Disruption of Glut1 in Hematopoietic Stem Cells Prevents Myelopoiesis and Enhanced Glucose Flux in Atheromatous Plaques of ApoE^-/- Mice

Abstract

Rationale: Inflamed atherosclerotic plaques can be visualized by non-invasive PET-CT imaging with ¹⁸FDG, a glucose analog but the underlying mechanisms are poorly understood.

Objective: Here, we directly investigated the role of Glut1-mediated glucose uptake in ApoE^-/- mouse model of atherosclerosis.

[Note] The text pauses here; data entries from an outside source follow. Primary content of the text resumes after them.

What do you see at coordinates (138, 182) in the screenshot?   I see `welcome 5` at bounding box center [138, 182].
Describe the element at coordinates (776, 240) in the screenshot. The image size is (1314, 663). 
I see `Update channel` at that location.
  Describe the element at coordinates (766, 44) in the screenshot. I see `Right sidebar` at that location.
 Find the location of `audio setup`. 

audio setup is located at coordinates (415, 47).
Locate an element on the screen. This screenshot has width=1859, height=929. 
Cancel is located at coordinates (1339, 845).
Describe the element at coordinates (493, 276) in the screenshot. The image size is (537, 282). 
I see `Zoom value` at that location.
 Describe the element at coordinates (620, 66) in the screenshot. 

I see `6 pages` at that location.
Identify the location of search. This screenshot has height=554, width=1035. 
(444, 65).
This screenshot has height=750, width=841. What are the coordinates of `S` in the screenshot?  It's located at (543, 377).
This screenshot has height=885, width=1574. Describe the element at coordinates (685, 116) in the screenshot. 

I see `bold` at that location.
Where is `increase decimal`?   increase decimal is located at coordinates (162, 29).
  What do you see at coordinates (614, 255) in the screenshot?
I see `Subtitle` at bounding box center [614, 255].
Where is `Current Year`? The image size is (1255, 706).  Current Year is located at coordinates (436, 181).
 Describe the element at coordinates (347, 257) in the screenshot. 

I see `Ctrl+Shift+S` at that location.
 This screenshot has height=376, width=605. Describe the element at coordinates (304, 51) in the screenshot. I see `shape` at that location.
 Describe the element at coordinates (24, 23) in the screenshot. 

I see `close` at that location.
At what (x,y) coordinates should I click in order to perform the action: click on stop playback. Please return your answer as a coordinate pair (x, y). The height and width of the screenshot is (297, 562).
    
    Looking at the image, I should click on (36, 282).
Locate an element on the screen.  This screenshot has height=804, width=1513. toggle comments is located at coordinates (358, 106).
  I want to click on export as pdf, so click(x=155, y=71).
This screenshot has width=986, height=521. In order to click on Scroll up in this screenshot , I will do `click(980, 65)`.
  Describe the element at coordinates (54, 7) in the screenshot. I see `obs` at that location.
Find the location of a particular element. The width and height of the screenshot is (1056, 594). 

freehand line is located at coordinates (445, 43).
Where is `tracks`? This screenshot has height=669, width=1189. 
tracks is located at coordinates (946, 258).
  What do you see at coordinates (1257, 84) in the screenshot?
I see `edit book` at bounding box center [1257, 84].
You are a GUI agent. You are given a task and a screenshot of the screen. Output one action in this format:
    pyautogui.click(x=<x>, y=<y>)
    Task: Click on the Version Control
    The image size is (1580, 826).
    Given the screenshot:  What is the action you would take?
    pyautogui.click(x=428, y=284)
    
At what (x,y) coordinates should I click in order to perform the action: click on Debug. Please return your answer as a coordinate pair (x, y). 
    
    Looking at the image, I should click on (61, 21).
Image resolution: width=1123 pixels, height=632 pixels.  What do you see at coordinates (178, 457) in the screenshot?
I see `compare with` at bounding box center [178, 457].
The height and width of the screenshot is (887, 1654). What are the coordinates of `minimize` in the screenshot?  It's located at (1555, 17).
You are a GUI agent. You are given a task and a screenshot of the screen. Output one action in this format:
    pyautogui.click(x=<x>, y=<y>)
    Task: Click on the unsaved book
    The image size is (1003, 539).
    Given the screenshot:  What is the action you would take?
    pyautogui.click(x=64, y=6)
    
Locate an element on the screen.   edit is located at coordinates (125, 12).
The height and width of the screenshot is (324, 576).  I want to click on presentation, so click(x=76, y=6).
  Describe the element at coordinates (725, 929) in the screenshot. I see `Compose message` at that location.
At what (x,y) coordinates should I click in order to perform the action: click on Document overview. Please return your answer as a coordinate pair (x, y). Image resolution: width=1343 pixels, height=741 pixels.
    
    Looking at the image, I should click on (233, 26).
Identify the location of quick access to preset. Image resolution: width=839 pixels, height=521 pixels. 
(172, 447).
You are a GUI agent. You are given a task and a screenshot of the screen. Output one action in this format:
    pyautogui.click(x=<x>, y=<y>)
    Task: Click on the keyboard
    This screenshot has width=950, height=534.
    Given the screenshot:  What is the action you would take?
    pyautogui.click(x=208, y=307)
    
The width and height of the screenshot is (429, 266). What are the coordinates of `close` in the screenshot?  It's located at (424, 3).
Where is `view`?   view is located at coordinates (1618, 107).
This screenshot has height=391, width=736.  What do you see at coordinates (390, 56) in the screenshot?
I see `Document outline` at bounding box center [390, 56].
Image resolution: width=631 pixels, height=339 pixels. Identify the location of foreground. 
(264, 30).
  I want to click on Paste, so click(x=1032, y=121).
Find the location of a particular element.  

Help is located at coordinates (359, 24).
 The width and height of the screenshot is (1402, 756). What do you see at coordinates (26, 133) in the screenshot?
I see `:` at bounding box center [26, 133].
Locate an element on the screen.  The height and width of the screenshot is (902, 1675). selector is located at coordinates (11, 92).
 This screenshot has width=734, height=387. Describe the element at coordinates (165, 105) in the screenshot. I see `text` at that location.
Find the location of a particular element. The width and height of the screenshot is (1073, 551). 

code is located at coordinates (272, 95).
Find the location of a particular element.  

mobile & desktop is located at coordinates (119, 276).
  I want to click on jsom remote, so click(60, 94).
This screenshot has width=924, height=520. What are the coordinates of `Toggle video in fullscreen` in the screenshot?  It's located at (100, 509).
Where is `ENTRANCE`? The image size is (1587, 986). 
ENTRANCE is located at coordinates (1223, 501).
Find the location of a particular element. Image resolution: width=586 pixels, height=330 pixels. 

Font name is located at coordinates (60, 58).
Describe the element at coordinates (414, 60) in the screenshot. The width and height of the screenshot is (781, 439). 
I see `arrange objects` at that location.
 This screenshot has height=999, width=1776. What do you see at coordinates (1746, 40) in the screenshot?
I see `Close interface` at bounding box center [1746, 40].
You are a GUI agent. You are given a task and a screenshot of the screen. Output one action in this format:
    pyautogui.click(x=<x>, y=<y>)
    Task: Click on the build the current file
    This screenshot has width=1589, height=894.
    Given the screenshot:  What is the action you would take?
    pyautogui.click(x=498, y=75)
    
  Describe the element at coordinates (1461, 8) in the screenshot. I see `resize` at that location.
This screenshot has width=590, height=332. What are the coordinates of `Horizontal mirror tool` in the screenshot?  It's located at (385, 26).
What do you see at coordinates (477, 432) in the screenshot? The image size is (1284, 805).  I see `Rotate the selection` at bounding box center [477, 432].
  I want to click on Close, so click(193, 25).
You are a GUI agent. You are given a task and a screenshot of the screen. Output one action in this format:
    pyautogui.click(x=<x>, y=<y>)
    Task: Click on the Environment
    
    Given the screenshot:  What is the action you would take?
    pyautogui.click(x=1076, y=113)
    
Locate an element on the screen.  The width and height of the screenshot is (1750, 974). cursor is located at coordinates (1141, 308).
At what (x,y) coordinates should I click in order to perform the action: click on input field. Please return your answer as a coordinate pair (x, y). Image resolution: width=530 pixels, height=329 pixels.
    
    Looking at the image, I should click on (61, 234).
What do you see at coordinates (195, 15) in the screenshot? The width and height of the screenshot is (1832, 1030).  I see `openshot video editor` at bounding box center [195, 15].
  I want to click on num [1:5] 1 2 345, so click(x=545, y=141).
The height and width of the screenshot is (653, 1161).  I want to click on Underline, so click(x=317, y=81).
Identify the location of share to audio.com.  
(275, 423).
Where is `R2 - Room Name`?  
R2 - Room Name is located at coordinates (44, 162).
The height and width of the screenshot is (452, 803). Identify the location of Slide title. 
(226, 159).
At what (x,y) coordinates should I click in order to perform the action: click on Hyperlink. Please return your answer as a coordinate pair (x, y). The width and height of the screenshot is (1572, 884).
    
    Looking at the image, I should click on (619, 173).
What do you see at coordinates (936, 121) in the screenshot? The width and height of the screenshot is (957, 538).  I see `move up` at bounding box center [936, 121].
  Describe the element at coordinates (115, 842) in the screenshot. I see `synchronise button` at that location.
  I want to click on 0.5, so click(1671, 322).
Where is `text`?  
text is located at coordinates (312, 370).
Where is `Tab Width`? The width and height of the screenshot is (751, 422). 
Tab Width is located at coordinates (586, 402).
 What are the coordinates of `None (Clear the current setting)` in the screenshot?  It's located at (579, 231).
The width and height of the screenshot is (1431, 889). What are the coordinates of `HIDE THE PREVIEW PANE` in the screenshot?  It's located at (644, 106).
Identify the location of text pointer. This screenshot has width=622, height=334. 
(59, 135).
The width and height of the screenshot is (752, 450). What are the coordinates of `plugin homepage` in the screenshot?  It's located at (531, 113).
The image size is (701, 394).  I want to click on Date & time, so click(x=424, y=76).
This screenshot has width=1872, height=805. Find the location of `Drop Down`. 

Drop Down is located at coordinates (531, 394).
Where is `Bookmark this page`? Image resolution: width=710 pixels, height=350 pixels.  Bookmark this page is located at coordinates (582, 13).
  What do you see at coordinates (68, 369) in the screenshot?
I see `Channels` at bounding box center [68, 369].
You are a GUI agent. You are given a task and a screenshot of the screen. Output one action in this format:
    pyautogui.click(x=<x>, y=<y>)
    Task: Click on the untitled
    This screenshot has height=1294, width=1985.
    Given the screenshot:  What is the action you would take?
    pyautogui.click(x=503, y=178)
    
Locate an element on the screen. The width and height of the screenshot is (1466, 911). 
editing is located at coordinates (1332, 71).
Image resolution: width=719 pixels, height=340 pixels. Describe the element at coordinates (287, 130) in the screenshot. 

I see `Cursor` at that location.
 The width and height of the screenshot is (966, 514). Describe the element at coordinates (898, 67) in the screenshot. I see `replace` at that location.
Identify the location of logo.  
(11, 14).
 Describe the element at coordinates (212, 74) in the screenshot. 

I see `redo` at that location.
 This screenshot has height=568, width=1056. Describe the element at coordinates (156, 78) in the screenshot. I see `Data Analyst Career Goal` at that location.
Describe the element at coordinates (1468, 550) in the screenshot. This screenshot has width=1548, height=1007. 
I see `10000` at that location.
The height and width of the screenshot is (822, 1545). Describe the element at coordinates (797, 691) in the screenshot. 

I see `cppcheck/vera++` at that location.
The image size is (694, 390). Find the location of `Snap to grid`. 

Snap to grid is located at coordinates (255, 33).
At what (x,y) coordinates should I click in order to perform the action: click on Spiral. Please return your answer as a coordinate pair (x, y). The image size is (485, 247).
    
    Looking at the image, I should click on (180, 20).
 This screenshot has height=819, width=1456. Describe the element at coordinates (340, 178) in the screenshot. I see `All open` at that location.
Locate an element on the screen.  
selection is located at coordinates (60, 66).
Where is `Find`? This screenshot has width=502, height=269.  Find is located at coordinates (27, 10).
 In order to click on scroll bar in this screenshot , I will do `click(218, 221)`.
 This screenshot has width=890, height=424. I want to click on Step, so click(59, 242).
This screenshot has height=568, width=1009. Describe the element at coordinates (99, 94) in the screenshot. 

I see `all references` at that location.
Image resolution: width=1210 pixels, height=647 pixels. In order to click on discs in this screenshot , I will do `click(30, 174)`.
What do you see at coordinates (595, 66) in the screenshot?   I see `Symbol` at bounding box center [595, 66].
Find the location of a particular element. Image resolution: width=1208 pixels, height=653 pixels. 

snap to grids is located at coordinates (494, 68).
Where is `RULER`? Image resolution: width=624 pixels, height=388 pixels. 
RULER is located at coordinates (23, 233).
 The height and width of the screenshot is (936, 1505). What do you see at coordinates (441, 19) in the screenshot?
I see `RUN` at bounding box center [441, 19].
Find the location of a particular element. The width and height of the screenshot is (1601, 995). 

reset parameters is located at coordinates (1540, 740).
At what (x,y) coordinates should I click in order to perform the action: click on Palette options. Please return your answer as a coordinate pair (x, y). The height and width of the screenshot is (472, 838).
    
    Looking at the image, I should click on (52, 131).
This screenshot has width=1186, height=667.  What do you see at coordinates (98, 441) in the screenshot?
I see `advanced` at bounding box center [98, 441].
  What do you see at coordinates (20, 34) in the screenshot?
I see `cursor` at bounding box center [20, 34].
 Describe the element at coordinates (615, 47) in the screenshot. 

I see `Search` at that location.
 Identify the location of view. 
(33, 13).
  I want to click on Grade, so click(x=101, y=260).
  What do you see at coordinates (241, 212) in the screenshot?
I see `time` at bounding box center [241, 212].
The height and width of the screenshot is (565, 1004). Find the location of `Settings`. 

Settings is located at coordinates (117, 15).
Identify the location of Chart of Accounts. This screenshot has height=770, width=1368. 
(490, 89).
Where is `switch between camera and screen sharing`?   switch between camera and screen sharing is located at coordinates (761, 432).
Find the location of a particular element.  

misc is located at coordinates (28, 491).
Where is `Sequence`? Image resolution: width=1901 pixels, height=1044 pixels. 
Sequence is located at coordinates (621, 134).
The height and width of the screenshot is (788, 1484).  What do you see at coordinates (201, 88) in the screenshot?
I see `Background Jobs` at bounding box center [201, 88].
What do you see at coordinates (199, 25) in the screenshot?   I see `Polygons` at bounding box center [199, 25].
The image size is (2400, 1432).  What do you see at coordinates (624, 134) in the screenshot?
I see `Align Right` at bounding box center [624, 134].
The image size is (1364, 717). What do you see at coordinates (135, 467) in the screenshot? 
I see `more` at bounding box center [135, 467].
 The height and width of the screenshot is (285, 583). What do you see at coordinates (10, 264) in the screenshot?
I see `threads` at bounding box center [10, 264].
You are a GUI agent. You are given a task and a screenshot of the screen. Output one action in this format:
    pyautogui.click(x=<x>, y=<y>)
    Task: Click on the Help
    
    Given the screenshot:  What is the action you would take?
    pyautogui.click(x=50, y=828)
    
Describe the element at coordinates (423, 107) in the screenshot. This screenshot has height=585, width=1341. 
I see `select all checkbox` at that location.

Methods and Results: We first show that the enhanced glycolytic flux in atheromatous plaques of ApoE^-/- mice was associated with the enhanced metabolic activity of hematopoietic stem and multi-potential progenitors (HSPCs) and higher Glut1 expression in these cells. Mechanistically, the regulation of Glut1 in ApoE^-/- HSPCs was not due to alterations in hypoxia-inducible factor 1α (HIF1α) signaling or the oxygenation status of the bone marrow but was the consequence of the activation of the common β subunit of the granulocyte macrophage colony-stimulating factor/interleukin-3 receptor driving glycolytic substrate utilization by mitochondria. By transplanting BM from WT, Glut1^+/-, ApoE^-/- and ApoE^-/-Glut1^+/- mice into hypercholesterolemic ApoE deficient mice, we found that Glut1 deficiency reversed ApoE^-/- HSPC proliferation and expansion, which prevented the myelopoiesis and accelerated atherosclerosis of ApoE^-/- mice transplanted with ApoE^-/- BM and resulted in reduced glucose uptake in the spleen and aortic arch of these mice.

Conclusions: We identified that Glut1 connects the enhanced glucose uptake in atheromatous plaques of ApoE^-/- mice with their myelopoiesis through regulation of HSPC maintenance and myelomonocytic fate and suggest Glut1 as potential drug target for atherosclerosis.